Di Tiongkok, semakin banyak perempuan yang berpartisipasi dalam apa yang disebut
Gambar Getty

Kesetaraan antara laki-laki dan perempuan masih belum tercapai di sebagian besar belahan dunia. Skandal seperti laporan pelecehan seksual baru-baru ini di Hollywood dan Jerman baru-baru ini menghidupkan kembali perbincangan tentang pemeran yang dipertanyakan antara perempuan dan laki-laki.

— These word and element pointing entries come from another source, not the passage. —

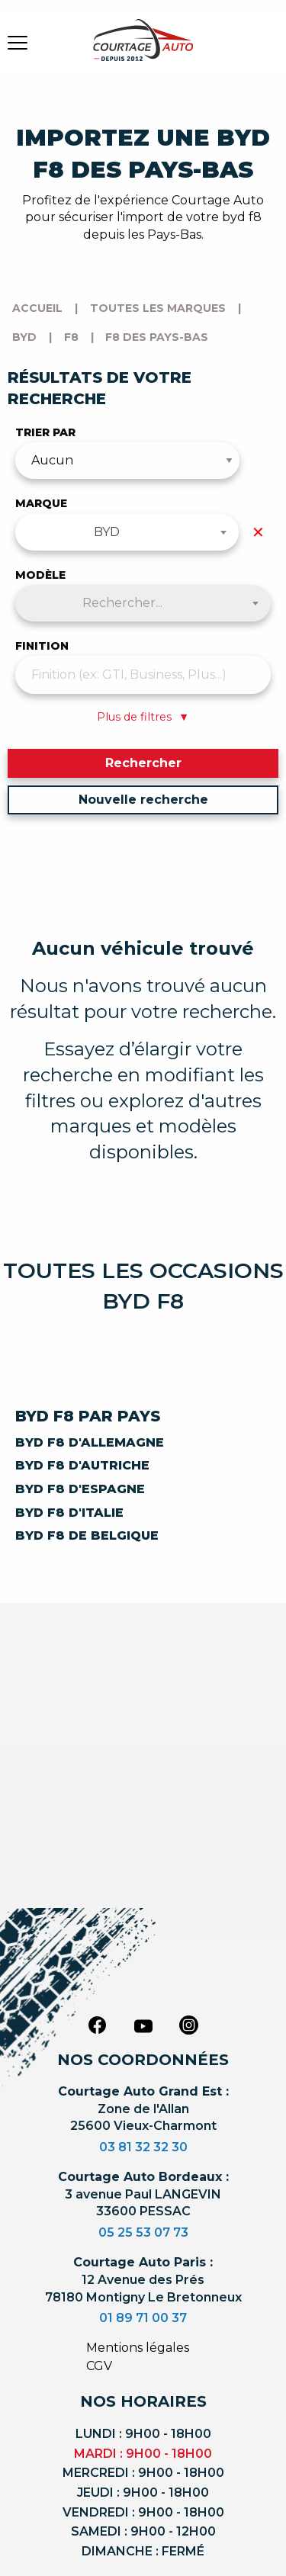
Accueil (37, 308)
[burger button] (17, 42)
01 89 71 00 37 (143, 2318)
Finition (42, 646)
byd (24, 337)
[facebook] (97, 2025)
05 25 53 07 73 (143, 2232)
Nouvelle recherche (143, 799)
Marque (41, 503)
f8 (71, 337)
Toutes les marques (158, 308)
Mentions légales (137, 2347)
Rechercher (143, 763)
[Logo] (143, 49)
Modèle (40, 575)
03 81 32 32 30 (143, 2147)
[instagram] (189, 2025)
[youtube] (143, 2026)
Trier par (45, 432)
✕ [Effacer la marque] (258, 532)
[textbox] (143, 603)
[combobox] (127, 532)
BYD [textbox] (107, 532)
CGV (99, 2366)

Namun tidak seperti banyak negara di mana banyak aktivis kini mengkampanyekan lebih banyak hak-hak perempuan, Tampaknya ada perkembangan yang kontradiktif di salah satu kekuatan ekonomi terbesar di dunia ini. Seperti yang dilaporkan “Welt”, apa yang disebut “sekolah moralitas” telah berkembang di Tiongkok selama beberapa waktu. Menurut para aktivis, terdapat sekolah-sekolah di mana perempuan dapat mengikuti kursus untuk mempelajari apa yang disebut perilaku yang benar: misalnya, bagaimana mematuhi laki-laki tanpa syarat dan bahwa seseorang harus menerima pelecehan seksual. Dikatakan bahwa kurikulum tersebut juga akan mencakup pengajaran manajemen rumah tangga dan adaptasi terhadap apa yang disebut sebagai peran tradisional perempuan di Republik Rakyat Tiongkok.

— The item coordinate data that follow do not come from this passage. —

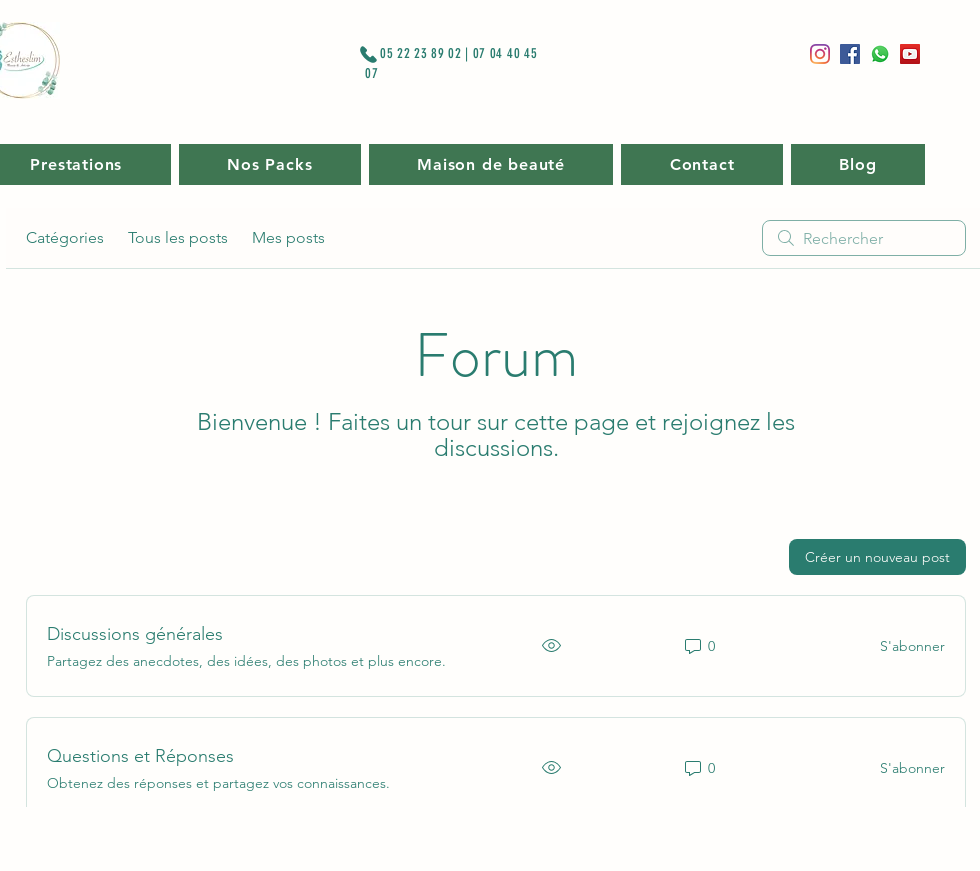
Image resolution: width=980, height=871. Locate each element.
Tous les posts (178, 237)
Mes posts (288, 237)
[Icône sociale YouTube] (910, 54)
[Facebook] (850, 54)
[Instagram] (820, 54)
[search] (864, 238)
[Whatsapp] (880, 54)
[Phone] (368, 54)
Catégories (65, 237)
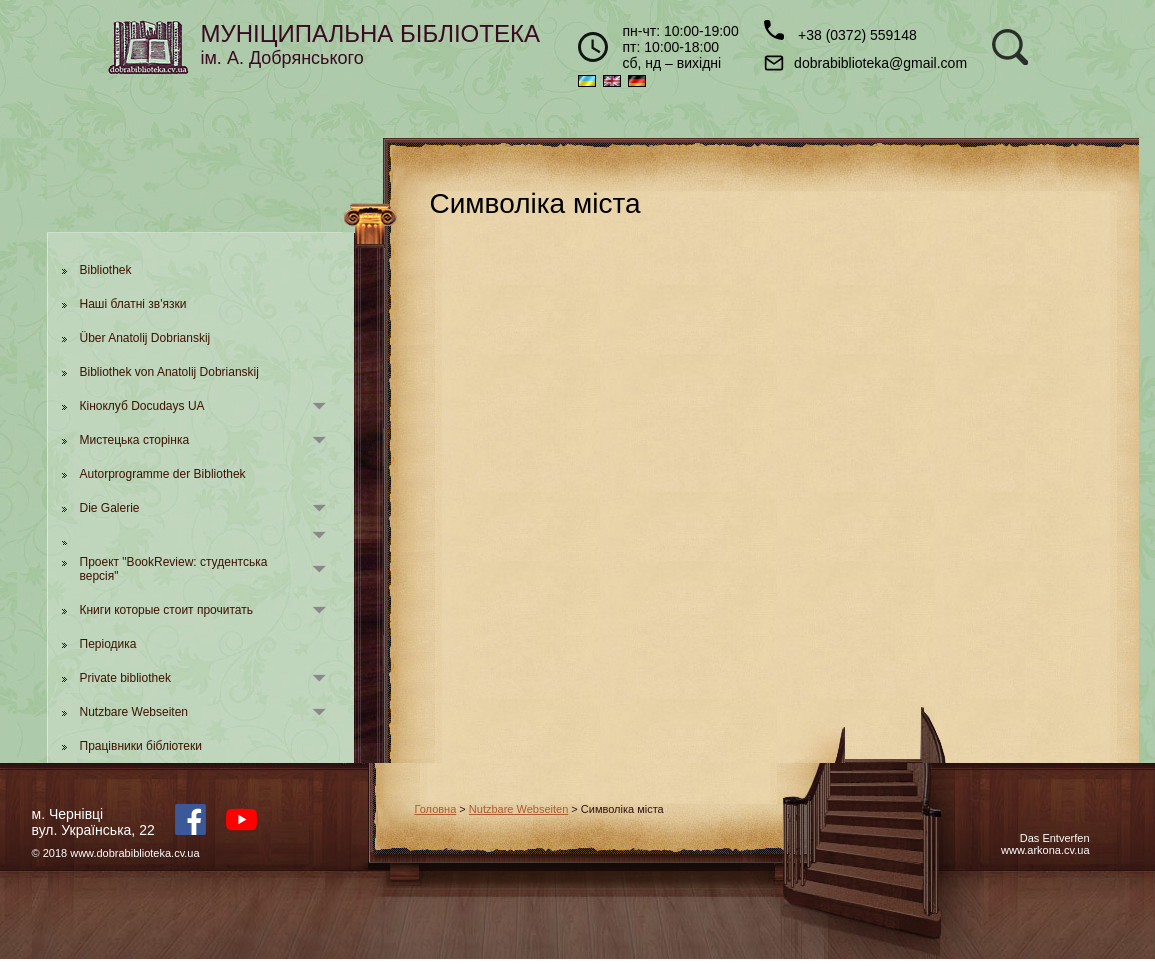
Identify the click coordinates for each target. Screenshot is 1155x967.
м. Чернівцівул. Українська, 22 (93, 822)
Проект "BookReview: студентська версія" (174, 569)
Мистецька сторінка (135, 440)
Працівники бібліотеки (141, 746)
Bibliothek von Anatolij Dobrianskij (169, 372)
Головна (436, 809)
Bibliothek (106, 270)
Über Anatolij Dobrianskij (145, 338)
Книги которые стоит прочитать (167, 610)
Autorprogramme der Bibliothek (163, 474)
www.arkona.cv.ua (1045, 850)
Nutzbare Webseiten (134, 712)
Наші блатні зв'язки (133, 304)
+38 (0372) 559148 (840, 31)
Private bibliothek (125, 678)
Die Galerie (110, 508)
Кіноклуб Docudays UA (142, 406)
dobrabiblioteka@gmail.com (865, 63)
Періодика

Mati BBC tahun lalu diterbitkan gambar yang diambil secara diam-diam yang menunjukkan perempuan berlutut di lantai dan membersihkan. Siswa lain belajar di salah satu sekolah bahwa Anda harus selalu menanggapi instruksi suami Anda dengan kalimat “Ya, tidak masalah, segera,” lapor BBC saat itu.

“Sekolah moral” menentang kebebasan menentukan nasib sendiri bagi perempuan

Menurut laporan, banyak peserta kursus tidak diperbolehkan melakukan kontak dengan dunia luar atau siswa lain selama berhari-hari. Dengan adanya sekolah moral, pemerintah Tiongkok mungkin ingin melawan tren semakin banyaknya perempuan di negara tersebut yang memilih kehidupan yang lebih mandiri dan menentukan nasib sendiri.

Meskipun saat ini terdapat peluang yang lebih baik untuk memperoleh kualifikasi yang lebih tinggi dan kemudian melanjutkan pekerjaan di bidang sains dan di perusahaan-perusahaan terkemuka, Secara khusus, posisi kepemimpinan di Republik Rakyat Tiongkok sebagian besar masih dipegang oleh laki-laki. Dalam hal upah, rata-rata kinerja perempuan di Tiongkok masih jauh lebih buruk dibandingkan laki-laki dalam hubungan kerja yang sama.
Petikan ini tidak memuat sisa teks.